Stored data entries:
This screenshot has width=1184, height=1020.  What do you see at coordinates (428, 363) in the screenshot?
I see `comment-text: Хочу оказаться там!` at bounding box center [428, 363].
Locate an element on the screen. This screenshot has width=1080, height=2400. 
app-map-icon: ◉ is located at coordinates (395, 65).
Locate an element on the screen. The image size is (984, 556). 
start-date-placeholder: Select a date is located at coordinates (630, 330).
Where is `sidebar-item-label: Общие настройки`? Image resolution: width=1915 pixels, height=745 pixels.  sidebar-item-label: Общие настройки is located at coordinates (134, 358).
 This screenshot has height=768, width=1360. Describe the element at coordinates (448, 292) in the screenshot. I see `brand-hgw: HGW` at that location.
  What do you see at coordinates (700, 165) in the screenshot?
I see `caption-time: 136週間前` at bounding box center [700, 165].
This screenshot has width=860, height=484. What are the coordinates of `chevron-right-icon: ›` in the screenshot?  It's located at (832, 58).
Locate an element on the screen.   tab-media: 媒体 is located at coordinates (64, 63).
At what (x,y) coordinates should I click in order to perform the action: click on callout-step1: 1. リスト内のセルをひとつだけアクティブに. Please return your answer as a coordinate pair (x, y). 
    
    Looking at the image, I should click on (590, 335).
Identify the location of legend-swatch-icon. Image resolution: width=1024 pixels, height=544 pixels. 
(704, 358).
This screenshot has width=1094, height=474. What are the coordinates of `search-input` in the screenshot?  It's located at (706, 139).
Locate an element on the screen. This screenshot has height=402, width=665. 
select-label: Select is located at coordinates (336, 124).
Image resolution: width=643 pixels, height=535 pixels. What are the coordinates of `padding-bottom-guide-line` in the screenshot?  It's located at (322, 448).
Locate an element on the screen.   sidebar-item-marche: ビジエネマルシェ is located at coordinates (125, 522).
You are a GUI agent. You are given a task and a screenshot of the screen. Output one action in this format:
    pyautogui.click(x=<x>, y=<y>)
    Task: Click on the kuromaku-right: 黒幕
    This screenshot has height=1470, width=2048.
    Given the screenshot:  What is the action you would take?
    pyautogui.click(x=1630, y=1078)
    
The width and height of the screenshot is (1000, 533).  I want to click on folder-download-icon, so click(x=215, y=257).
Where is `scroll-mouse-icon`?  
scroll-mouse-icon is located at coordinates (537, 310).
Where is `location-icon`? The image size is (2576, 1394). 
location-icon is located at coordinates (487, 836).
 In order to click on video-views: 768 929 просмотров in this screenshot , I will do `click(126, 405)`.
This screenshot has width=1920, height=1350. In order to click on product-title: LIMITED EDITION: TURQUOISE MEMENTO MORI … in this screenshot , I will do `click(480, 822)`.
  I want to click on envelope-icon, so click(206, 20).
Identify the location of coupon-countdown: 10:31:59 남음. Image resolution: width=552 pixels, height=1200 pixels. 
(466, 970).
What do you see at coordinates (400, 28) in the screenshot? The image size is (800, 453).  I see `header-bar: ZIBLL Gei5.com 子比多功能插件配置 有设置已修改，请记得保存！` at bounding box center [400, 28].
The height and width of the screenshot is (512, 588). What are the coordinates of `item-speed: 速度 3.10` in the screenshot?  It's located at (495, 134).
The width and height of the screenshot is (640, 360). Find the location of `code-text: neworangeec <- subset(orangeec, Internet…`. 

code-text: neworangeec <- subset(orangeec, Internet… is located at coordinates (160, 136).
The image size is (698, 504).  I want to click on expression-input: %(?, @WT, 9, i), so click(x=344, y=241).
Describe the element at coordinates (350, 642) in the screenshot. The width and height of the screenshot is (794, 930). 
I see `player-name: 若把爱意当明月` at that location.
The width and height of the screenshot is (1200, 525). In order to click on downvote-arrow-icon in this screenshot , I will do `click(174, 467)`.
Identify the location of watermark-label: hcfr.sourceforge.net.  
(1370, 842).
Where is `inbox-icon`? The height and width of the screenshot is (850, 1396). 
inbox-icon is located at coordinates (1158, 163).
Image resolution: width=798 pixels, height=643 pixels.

Task directions: Copy every row above without changing a single character.

Answer area:
This screenshot has width=1184, height=1020.  What do you see at coordinates (428, 363) in the screenshot?
I see `comment-text: Хочу оказаться там!` at bounding box center [428, 363].
Locate an element on the screen. This screenshot has width=1080, height=2400. 
app-map-icon: ◉ is located at coordinates (395, 65).
Locate an element on the screen. The image size is (984, 556). 
start-date-placeholder: Select a date is located at coordinates (630, 330).
Where is `sidebar-item-label: Общие настройки`? Image resolution: width=1915 pixels, height=745 pixels.  sidebar-item-label: Общие настройки is located at coordinates (134, 358).
 This screenshot has height=768, width=1360. Describe the element at coordinates (448, 292) in the screenshot. I see `brand-hgw: HGW` at that location.
  What do you see at coordinates (700, 165) in the screenshot?
I see `caption-time: 136週間前` at bounding box center [700, 165].
This screenshot has width=860, height=484. What are the coordinates of `chevron-right-icon: ›` in the screenshot?  It's located at (832, 58).
Locate an element on the screen.   tab-media: 媒体 is located at coordinates (64, 63).
At what (x,y) coordinates should I click in order to perform the action: click on callout-step1: 1. リスト内のセルをひとつだけアクティブに. Please return your answer as a coordinate pair (x, y). 
    
    Looking at the image, I should click on (590, 335).
Identify the location of legend-swatch-icon. Image resolution: width=1024 pixels, height=544 pixels. 
(704, 358).
This screenshot has width=1094, height=474. What are the coordinates of `search-input` in the screenshot?  It's located at (706, 139).
Locate an element on the screen. This screenshot has height=402, width=665. 
select-label: Select is located at coordinates (336, 124).
Image resolution: width=643 pixels, height=535 pixels. What are the coordinates of `padding-bottom-guide-line` in the screenshot?  It's located at (322, 448).
Locate an element on the screen.   sidebar-item-marche: ビジエネマルシェ is located at coordinates (125, 522).
You are a GUI agent. You are given a task and a screenshot of the screen. Output one action in this format:
    pyautogui.click(x=<x>, y=<y>)
    Task: Click on the kuromaku-right: 黒幕
    This screenshot has height=1470, width=2048.
    Given the screenshot:  What is the action you would take?
    pyautogui.click(x=1630, y=1078)
    
The width and height of the screenshot is (1000, 533).  I want to click on folder-download-icon, so click(x=215, y=257).
Where is `scroll-mouse-icon`?  
scroll-mouse-icon is located at coordinates (537, 310).
Where is `location-icon`? The image size is (2576, 1394). 
location-icon is located at coordinates (487, 836).
 In order to click on video-views: 768 929 просмотров in this screenshot , I will do `click(126, 405)`.
This screenshot has width=1920, height=1350. In order to click on product-title: LIMITED EDITION: TURQUOISE MEMENTO MORI … in this screenshot , I will do `click(480, 822)`.
  I want to click on envelope-icon, so click(206, 20).
Identify the location of coupon-countdown: 10:31:59 남음. Image resolution: width=552 pixels, height=1200 pixels. 
(466, 970).
What do you see at coordinates (400, 28) in the screenshot? The image size is (800, 453).  I see `header-bar: ZIBLL Gei5.com 子比多功能插件配置 有设置已修改，请记得保存！` at bounding box center [400, 28].
The height and width of the screenshot is (512, 588). What are the coordinates of `item-speed: 速度 3.10` in the screenshot?  It's located at (495, 134).
The width and height of the screenshot is (640, 360). Find the location of `code-text: neworangeec <- subset(orangeec, Internet…`. 

code-text: neworangeec <- subset(orangeec, Internet… is located at coordinates (160, 136).
The image size is (698, 504).  I want to click on expression-input: %(?, @WT, 9, i), so click(x=344, y=241).
Describe the element at coordinates (350, 642) in the screenshot. The width and height of the screenshot is (794, 930). 
I see `player-name: 若把爱意当明月` at that location.
The width and height of the screenshot is (1200, 525). In order to click on downvote-arrow-icon in this screenshot , I will do `click(174, 467)`.
Identify the location of watermark-label: hcfr.sourceforge.net.  
(1370, 842).
Where is `inbox-icon`? The height and width of the screenshot is (850, 1396). 
inbox-icon is located at coordinates (1158, 163).
Image resolution: width=798 pixels, height=643 pixels.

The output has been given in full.